REQUIRED WORK -
Within the entries below, the lines from the one with "R y k @ r d" through the one with "Compartir (38, 564)" are to be set down exactly, both ends kept.

AVAILABLE DATA -
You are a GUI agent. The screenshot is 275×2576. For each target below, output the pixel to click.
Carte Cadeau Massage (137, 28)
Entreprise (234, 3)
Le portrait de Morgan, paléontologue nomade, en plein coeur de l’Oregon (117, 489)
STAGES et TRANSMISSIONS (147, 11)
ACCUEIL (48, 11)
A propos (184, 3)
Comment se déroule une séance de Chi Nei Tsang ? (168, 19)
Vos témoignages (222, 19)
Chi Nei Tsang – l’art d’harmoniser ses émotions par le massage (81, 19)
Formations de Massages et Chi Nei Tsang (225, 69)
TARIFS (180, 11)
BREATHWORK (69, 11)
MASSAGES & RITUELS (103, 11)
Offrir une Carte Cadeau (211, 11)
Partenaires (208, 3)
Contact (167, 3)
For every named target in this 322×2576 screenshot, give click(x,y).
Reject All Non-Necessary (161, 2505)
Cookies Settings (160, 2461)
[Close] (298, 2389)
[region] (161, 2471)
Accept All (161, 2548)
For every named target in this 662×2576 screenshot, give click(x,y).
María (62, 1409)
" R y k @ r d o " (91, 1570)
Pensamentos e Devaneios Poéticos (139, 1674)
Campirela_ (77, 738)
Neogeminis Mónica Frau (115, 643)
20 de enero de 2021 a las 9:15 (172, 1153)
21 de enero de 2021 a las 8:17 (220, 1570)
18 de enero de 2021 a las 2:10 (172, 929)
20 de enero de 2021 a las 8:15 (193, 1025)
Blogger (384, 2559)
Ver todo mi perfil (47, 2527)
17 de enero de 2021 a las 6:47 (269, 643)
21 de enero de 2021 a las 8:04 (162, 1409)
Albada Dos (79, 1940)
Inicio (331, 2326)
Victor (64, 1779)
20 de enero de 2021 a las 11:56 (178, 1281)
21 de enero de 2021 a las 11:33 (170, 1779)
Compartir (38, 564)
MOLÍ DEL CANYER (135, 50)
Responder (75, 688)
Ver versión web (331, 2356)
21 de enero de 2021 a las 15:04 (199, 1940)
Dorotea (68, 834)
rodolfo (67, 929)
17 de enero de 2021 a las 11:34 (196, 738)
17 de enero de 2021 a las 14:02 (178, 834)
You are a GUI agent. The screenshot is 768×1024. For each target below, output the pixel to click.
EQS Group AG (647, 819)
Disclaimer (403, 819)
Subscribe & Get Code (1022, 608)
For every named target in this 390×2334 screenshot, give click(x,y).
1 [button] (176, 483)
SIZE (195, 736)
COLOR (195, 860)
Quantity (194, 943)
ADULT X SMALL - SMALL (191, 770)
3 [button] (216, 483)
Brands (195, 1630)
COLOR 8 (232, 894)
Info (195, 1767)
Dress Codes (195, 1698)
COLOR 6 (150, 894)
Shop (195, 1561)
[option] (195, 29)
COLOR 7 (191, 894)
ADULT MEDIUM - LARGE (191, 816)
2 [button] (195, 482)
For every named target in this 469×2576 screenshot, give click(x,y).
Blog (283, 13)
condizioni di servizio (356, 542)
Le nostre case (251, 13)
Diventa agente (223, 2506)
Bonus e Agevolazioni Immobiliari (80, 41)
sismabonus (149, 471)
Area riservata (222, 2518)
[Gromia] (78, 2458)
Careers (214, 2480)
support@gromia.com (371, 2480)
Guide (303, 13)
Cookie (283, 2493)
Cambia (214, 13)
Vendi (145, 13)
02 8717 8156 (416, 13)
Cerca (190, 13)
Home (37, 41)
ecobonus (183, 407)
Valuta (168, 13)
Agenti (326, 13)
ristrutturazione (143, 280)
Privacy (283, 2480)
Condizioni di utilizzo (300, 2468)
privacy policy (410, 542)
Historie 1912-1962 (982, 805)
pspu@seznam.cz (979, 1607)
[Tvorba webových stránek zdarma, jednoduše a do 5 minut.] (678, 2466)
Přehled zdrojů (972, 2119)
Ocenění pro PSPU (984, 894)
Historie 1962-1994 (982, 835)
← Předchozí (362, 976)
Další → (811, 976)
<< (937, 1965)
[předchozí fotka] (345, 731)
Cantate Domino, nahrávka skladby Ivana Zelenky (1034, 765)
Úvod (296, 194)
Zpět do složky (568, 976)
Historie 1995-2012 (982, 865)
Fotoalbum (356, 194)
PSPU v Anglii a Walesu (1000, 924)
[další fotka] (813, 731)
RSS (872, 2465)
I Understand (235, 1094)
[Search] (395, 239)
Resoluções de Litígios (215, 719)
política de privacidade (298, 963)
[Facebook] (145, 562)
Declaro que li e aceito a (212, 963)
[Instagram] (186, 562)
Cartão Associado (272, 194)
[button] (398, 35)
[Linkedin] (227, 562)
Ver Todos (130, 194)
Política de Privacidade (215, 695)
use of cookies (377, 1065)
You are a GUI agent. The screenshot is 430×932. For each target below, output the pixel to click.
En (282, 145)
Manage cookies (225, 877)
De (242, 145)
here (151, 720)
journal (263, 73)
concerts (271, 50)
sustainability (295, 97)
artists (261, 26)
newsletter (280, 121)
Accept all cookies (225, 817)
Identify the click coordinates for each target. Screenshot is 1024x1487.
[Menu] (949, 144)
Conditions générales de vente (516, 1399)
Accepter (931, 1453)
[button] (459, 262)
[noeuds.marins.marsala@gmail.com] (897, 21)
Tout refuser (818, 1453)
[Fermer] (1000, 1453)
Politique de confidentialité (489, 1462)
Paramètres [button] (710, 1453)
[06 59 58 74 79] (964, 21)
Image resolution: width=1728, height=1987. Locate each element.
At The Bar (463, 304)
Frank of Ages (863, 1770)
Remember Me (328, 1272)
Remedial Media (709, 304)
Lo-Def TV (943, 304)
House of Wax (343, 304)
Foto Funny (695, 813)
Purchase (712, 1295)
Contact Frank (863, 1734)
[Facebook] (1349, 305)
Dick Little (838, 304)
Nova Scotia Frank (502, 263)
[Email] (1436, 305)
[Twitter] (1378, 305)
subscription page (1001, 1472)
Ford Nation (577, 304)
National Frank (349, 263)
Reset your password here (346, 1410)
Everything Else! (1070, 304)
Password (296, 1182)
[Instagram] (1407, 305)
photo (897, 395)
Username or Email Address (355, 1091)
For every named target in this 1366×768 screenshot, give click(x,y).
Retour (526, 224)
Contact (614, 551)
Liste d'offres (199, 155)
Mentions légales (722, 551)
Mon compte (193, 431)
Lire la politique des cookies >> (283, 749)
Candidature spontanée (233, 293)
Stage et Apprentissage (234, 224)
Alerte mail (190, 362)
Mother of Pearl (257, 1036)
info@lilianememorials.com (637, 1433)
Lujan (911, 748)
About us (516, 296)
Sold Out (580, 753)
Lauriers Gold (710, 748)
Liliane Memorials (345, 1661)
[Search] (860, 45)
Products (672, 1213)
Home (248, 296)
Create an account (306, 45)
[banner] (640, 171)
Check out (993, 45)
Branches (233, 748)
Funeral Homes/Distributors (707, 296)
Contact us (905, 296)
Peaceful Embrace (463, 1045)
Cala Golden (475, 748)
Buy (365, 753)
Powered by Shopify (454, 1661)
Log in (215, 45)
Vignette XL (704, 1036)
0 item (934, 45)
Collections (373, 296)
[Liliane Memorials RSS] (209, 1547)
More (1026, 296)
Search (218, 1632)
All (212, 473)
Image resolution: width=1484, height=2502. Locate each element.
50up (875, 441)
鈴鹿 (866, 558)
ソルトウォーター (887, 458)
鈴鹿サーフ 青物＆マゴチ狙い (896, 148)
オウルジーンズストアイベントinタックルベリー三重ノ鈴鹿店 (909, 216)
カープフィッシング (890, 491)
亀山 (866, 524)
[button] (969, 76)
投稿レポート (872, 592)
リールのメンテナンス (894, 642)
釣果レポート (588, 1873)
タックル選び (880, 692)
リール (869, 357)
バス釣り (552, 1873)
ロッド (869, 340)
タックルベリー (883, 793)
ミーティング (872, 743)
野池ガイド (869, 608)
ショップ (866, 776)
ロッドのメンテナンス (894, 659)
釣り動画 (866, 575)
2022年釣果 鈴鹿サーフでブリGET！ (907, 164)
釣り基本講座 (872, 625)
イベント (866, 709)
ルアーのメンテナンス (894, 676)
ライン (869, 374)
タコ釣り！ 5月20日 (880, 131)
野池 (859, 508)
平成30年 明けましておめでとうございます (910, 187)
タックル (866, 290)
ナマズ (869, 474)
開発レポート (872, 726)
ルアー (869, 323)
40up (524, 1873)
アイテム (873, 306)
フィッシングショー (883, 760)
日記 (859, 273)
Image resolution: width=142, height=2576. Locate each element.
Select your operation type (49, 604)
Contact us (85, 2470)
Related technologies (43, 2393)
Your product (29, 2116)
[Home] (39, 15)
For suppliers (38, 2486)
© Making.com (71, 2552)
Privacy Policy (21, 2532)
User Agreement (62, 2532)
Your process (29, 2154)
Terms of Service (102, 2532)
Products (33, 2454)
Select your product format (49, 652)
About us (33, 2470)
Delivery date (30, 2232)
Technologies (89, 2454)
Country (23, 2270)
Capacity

RESULT FOR THIS TASK -
" R y k @ r d o " (91, 1570)
Pensamentos e Devaneios Poéticos (139, 1674)
Campirela_ (77, 738)
Neogeminis Mónica Frau (115, 643)
20 de enero de 2021 a las 9:15 (172, 1153)
21 de enero de 2021 a las 8:17 (220, 1570)
18 de enero de 2021 a las 2:10 (172, 929)
20 de enero de 2021 a las 8:15 (193, 1025)
Blogger (384, 2559)
Ver todo mi perfil (47, 2527)
17 de enero de 2021 a las 6:47 (269, 643)
21 de enero de 2021 a las 8:04 (162, 1409)
Albada Dos (79, 1940)
Inicio (331, 2326)
Victor (64, 1779)
20 de enero de 2021 a las 11:56 (178, 1281)
21 de enero de 2021 a las 11:33 (170, 1779)
Compartir (38, 564)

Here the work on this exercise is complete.